━━━━━ Supplied information ━━━━━
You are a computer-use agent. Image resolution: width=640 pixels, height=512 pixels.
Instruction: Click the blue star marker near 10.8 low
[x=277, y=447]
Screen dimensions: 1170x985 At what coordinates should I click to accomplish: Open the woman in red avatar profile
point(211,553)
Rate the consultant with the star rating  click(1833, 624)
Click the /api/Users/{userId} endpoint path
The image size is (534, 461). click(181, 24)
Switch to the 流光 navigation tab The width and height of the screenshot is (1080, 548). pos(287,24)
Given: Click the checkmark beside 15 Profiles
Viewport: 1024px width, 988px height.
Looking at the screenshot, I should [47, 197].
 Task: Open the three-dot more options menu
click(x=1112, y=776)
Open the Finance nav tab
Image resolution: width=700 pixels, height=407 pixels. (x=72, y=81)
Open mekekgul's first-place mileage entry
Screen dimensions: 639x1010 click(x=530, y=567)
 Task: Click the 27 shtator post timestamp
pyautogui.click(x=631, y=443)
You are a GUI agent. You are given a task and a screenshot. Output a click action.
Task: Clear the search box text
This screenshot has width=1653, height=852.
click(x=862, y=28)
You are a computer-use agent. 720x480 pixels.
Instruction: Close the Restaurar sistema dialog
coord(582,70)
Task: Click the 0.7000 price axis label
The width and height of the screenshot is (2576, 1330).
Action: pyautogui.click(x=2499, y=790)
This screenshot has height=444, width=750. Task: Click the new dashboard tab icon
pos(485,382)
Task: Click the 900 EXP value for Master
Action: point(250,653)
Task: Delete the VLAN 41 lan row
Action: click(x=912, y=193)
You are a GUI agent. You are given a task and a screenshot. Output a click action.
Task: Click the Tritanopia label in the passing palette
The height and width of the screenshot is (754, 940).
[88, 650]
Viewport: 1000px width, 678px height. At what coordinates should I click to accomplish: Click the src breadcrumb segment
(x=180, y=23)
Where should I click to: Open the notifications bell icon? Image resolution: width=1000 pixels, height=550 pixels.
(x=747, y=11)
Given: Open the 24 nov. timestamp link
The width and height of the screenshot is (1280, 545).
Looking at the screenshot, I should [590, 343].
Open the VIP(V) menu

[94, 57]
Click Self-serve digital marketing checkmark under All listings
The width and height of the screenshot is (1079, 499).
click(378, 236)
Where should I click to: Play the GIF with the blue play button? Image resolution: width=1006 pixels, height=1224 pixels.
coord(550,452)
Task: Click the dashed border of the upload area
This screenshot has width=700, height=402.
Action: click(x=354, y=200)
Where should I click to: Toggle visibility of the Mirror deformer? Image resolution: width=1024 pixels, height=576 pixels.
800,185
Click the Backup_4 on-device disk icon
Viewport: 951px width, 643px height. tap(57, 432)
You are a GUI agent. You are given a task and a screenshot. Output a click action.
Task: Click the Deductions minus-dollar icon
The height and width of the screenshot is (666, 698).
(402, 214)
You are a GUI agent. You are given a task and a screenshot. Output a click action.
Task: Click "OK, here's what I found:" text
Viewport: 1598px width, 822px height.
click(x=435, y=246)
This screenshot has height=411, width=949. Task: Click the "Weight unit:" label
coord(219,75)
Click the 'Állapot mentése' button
━━━━━
Lay out every line of the rows above as a Markdown table with the columns No. and Line, numbering the lines in order and leaving out blank ones.

| No. | Line |
|---|---|
| 1 | You are a computer-use agent. Image resolution: width=640 pixels, height=512 pixels. |
| 2 | Instruction: Click the blue star marker near 10.8 low |
| 3 | [x=277, y=447] |
| 4 | Screen dimensions: 1170x985 At what coordinates should I click to accomplish: Open the woman in red avatar profile |
| 5 | point(211,553) |
| 6 | Rate the consultant with the star rating  click(1833, 624) |
| 7 | Click the /api/Users/{userId} endpoint path |
| 8 | The image size is (534, 461). click(181, 24) |
| 9 | Switch to the 流光 navigation tab The width and height of the screenshot is (1080, 548). pos(287,24) |
| 10 | Given: Click the checkmark beside 15 Profiles |
| 11 | Viewport: 1024px width, 988px height. |
| 12 | Looking at the screenshot, I should [47, 197]. |
| 13 |  Task: Open the three-dot more options menu |
| 14 | click(x=1112, y=776) |
| 15 | Open the Finance nav tab |
| 16 | Image resolution: width=700 pixels, height=407 pixels. (x=72, y=81) |
| 17 | Open mekekgul's first-place mileage entry |
| 18 | Screen dimensions: 639x1010 click(x=530, y=567) |
| 19 |  Task: Click the 27 shtator post timestamp |
| 20 | pyautogui.click(x=631, y=443) |
| 21 | You are a GUI agent. You are given a task and a screenshot. Output a click action. |
| 22 | Task: Clear the search box text |
| 23 | This screenshot has width=1653, height=852. |
| 24 | click(x=862, y=28) |
| 25 | You are a computer-use agent. 720x480 pixels. |
| 26 | Instruction: Close the Restaurar sistema dialog |
| 27 | coord(582,70) |
| 28 | Task: Click the 0.7000 price axis label |
| 29 | The width and height of the screenshot is (2576, 1330). |
| 30 | Action: pyautogui.click(x=2499, y=790) |
| 31 | This screenshot has height=444, width=750. Task: Click the new dashboard tab icon |
| 32 | pos(485,382) |
| 33 | Task: Click the 900 EXP value for Master |
| 34 | Action: point(250,653) |
| 35 | Task: Delete the VLAN 41 lan row |
| 36 | Action: click(x=912, y=193) |
| 37 | You are a GUI agent. You are given a task and a screenshot. Output a click action. |
| 38 | Task: Click the Tritanopia label in the passing palette |
| 39 | The height and width of the screenshot is (754, 940). |
| 40 | [88, 650] |
| 41 | Viewport: 1000px width, 678px height. At what coordinates should I click to accomplish: Click the src breadcrumb segment |
| 42 | (x=180, y=23) |
| 43 | Where should I click to: Open the notifications bell icon? Image resolution: width=1000 pixels, height=550 pixels. |
| 44 | (x=747, y=11) |
| 45 | Given: Open the 24 nov. timestamp link |
| 46 | The width and height of the screenshot is (1280, 545). |
| 47 | Looking at the screenshot, I should [590, 343]. |
| 48 | Open the VIP(V) menu |
| 49 | [94, 57] |
| 50 | Click Self-serve digital marketing checkmark under All listings |
| 51 | The width and height of the screenshot is (1079, 499). |
| 52 | click(378, 236) |
| 53 | Where should I click to: Play the GIF with the blue play button? Image resolution: width=1006 pixels, height=1224 pixels. |
| 54 | coord(550,452) |
| 55 | Task: Click the dashed border of the upload area |
| 56 | This screenshot has width=700, height=402. |
| 57 | Action: click(x=354, y=200) |
| 58 | Where should I click to: Toggle visibility of the Mirror deformer? Image resolution: width=1024 pixels, height=576 pixels. |
| 59 | 800,185 |
| 60 | Click the Backup_4 on-device disk icon |
| 61 | Viewport: 951px width, 643px height. tap(57, 432) |
| 62 | You are a GUI agent. You are given a task and a screenshot. Output a click action. |
| 63 | Task: Click the Deductions minus-dollar icon |
| 64 | The height and width of the screenshot is (666, 698). |
| 65 | (402, 214) |
| 66 | You are a GUI agent. You are given a task and a screenshot. Output a click action. |
| 67 | Task: Click "OK, here's what I found:" text |
| 68 | Viewport: 1598px width, 822px height. |
| 69 | click(x=435, y=246) |
| 70 | This screenshot has height=411, width=949. Task: Click the "Weight unit:" label |
| 71 | coord(219,75) |
| 72 | Click the 'Állapot mentése' button |